Begin Items

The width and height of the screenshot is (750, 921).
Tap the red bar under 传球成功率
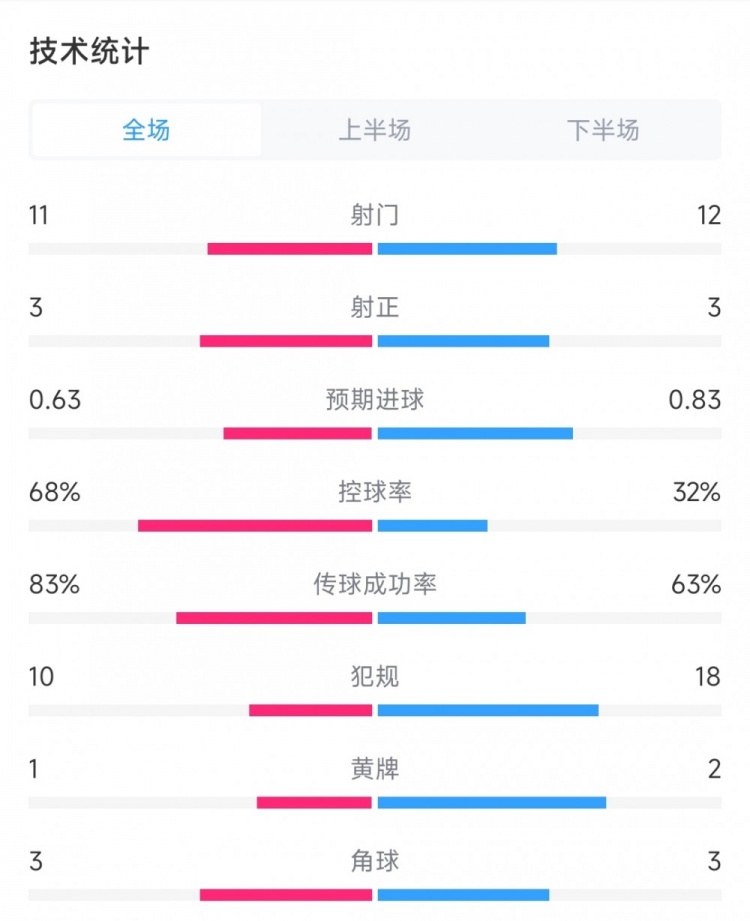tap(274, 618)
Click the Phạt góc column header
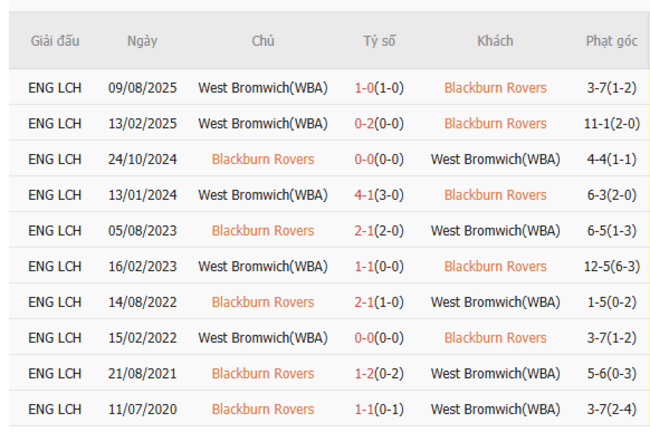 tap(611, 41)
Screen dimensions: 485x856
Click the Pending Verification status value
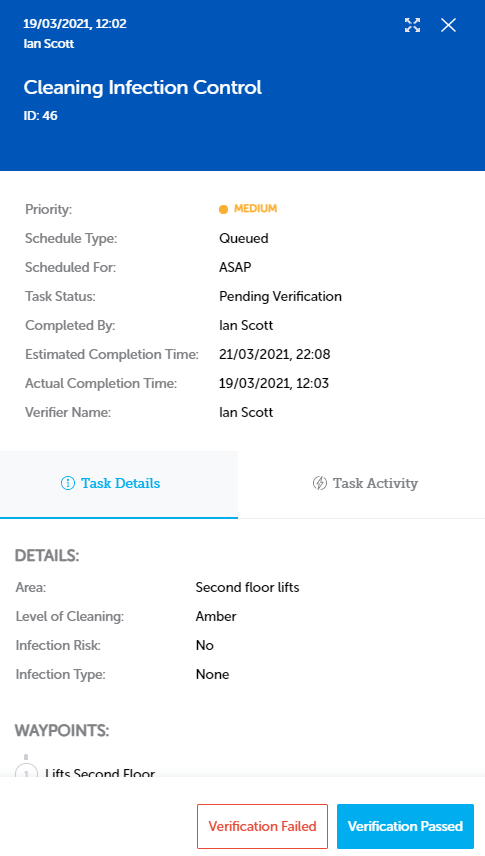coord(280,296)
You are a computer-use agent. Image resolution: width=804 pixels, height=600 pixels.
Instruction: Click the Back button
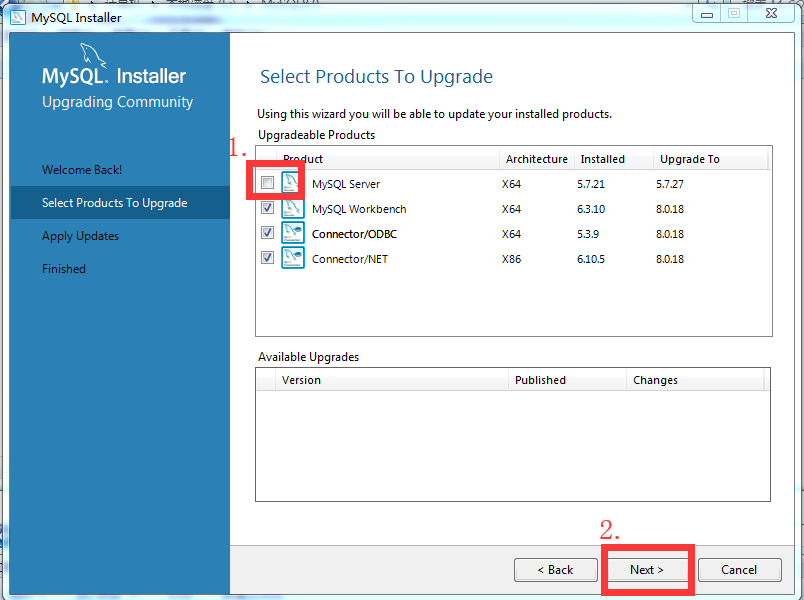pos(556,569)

End Items
Begin Items

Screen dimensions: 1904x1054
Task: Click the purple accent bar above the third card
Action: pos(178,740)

End Items
Begin Items

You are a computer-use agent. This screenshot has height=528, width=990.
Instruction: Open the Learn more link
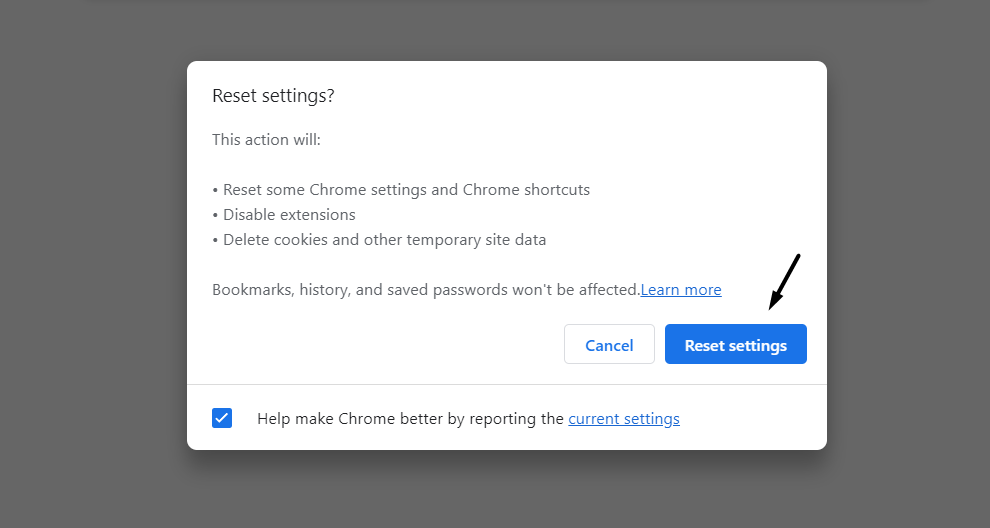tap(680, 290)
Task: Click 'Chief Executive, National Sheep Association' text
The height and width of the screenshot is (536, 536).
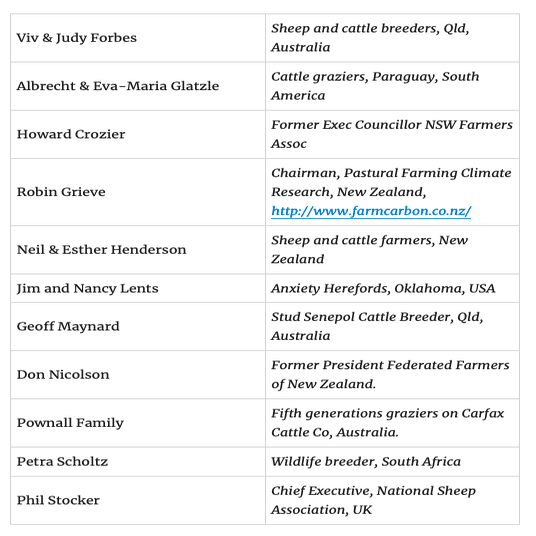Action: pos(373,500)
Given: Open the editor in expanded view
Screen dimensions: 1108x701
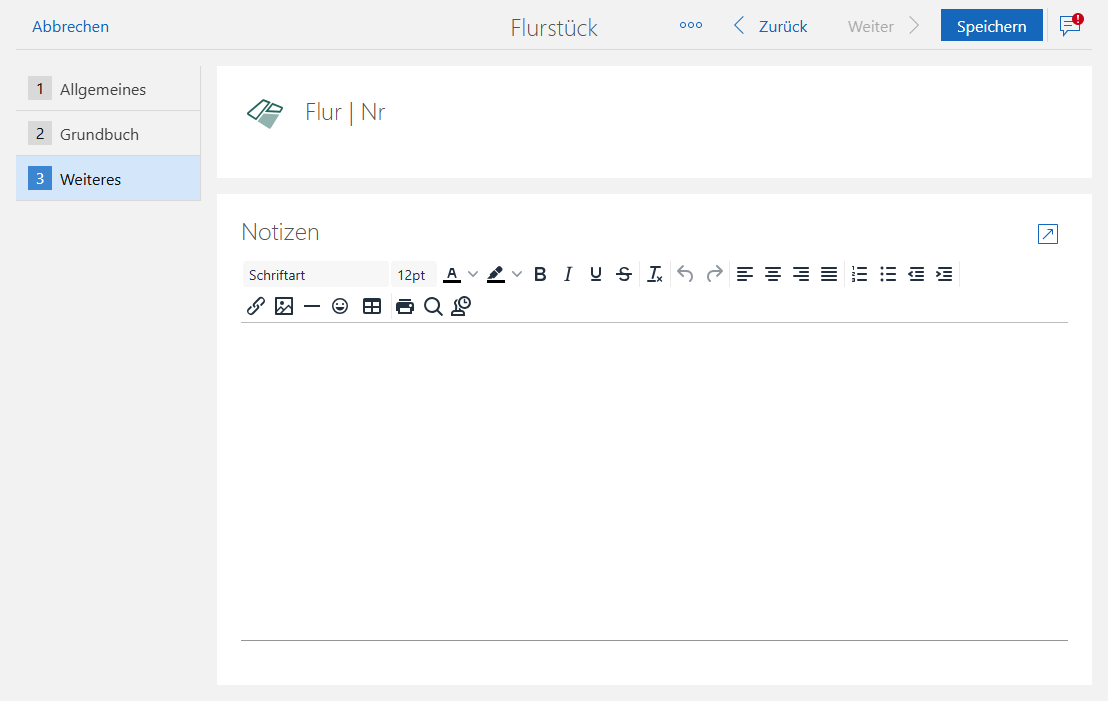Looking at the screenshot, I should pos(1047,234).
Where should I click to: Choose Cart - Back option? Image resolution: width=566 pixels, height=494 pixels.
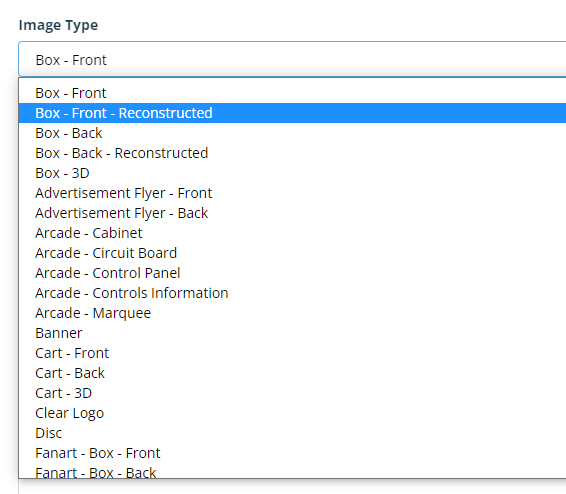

End Items

What the task asks - In the listing, substitute "Select" for "Click" from the line with "The width and" up to and including the line with "pos(556,569)", and reproduce only those lines with nothing else altered. Omit the pictures from your answer.

Complete response -
The width and height of the screenshot is (750, 921).
Tap the red bar under 传球成功率
tap(274, 618)
Select the Phạt góc column header
 tap(611, 41)
Screen dimensions: 485x856
Select the Pending Verification status value
coord(280,296)
You are a computer-use agent. Image resolution: width=804 pixels, height=600 pixels.
Instruction: Select the Back button
pos(556,569)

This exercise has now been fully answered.